Игорь не отвечал, но Иванушка догадался, что его гнетет та же самая мысль.

Он опустил голову. Святополк сказал правду. И он мог понять гнев старшего брата. Пока он не появился вновь, так сказать восстав из мертвых, все небольшое состояние Игоря должен был унаследовать Святополк. А сейчас его лишают половины того, что причитается ему по закону, – и все из-за глупого бездельника.

– Я уже принял решение, – отрывисто произнес Игорь, давая понять, что далее обсуждать с сыновьями наследство не будет.

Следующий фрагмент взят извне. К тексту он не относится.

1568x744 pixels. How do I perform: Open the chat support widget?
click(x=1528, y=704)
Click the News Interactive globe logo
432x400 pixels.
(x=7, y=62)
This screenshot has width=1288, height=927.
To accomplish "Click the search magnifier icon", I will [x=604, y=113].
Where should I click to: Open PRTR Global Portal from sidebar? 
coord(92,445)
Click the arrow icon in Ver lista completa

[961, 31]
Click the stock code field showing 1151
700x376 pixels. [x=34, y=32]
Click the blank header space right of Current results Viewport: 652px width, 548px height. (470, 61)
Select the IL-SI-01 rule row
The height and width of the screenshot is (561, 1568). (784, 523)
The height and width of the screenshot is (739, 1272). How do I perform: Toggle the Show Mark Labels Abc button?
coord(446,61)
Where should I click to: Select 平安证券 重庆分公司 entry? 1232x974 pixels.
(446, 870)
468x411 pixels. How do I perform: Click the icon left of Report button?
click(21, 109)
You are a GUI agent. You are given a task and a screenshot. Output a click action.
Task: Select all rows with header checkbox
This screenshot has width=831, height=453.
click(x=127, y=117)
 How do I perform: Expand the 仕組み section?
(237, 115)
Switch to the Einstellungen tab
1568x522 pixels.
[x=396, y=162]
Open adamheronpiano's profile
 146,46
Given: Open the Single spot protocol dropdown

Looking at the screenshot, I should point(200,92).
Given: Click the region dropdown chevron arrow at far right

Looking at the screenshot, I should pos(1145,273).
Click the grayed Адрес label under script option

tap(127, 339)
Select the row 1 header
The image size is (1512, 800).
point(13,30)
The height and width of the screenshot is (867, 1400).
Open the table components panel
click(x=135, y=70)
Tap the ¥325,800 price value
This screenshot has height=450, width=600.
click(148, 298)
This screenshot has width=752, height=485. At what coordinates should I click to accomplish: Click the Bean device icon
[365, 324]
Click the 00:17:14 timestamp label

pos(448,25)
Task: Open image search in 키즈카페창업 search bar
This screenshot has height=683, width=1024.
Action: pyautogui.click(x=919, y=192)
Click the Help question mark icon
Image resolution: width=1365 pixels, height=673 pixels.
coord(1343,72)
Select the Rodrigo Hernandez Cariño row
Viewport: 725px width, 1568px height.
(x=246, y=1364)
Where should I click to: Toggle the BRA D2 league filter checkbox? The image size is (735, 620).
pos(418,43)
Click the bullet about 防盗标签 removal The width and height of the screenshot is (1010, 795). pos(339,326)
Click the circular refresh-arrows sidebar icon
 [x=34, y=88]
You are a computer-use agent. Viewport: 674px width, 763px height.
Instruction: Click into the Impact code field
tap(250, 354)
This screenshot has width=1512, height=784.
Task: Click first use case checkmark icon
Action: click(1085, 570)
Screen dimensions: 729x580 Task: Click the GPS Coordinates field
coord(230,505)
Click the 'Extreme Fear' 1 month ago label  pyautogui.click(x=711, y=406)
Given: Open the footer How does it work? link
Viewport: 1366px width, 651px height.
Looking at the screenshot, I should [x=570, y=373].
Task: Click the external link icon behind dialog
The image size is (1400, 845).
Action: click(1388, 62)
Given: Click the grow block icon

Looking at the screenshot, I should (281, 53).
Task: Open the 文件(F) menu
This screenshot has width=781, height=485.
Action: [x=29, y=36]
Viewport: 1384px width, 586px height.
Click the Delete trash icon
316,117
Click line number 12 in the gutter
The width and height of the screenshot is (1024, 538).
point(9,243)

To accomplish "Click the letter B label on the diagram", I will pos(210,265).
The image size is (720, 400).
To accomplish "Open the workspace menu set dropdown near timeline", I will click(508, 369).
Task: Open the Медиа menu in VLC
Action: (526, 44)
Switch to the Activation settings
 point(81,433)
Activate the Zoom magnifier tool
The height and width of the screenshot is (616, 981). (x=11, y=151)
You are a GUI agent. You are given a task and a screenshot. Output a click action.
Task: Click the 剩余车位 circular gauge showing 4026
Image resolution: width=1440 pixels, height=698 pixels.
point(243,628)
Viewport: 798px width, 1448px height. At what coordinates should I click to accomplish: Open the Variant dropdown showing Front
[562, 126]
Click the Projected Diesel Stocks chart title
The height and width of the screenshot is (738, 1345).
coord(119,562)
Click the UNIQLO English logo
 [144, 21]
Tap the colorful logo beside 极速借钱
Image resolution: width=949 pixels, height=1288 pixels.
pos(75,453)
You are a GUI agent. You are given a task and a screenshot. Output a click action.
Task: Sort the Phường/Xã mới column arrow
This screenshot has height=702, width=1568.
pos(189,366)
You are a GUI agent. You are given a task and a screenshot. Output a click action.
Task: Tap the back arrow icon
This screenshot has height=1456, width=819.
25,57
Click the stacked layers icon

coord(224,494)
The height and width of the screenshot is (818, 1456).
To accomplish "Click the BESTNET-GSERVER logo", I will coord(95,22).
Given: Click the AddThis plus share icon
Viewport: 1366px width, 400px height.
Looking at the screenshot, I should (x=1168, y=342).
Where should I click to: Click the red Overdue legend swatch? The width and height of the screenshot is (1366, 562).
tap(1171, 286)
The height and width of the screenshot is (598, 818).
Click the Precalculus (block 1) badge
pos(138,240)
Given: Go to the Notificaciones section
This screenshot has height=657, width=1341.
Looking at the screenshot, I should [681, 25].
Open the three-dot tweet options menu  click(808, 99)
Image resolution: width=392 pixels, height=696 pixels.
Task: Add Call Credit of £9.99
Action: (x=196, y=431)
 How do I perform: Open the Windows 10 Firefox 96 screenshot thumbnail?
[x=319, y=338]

На прощание Святополк бросил на Иванушку один-единственный взгляд, в котором тот безошибочно прочитал себе смертный приговор.

Только на следующий день, сидя в уголке рыночной площади, Иванушка обдумал и сделал свой выбор.

Его потрясла давешняя беседа, последний взгляд Святополка и выражение его лица. «Неужели он и вправду так ненавидит меня, и все из-за денег?» – гадал он. Произошедшее с особой силой напомнило ему о том открытии, что сделал он во время своего долгого выздоровления. «Ибо когда я скитался по свету, воруя и претерпевая ужасный зимний холод, – размышлял он, – я думал, что у меня ничего нет. В конце концов, я решил покончить с собой. Только когда я вернулся и обрел любовь своей семьи, мне снова захотелось жить. Выходит, истинно глаголят проповедники: „Зачем этот мир, если в нем нет любви?“» И постепенно к нему пришло осознание того, что сама жизнь есть любовь; смерть же есть отсутствие любви, вот и все.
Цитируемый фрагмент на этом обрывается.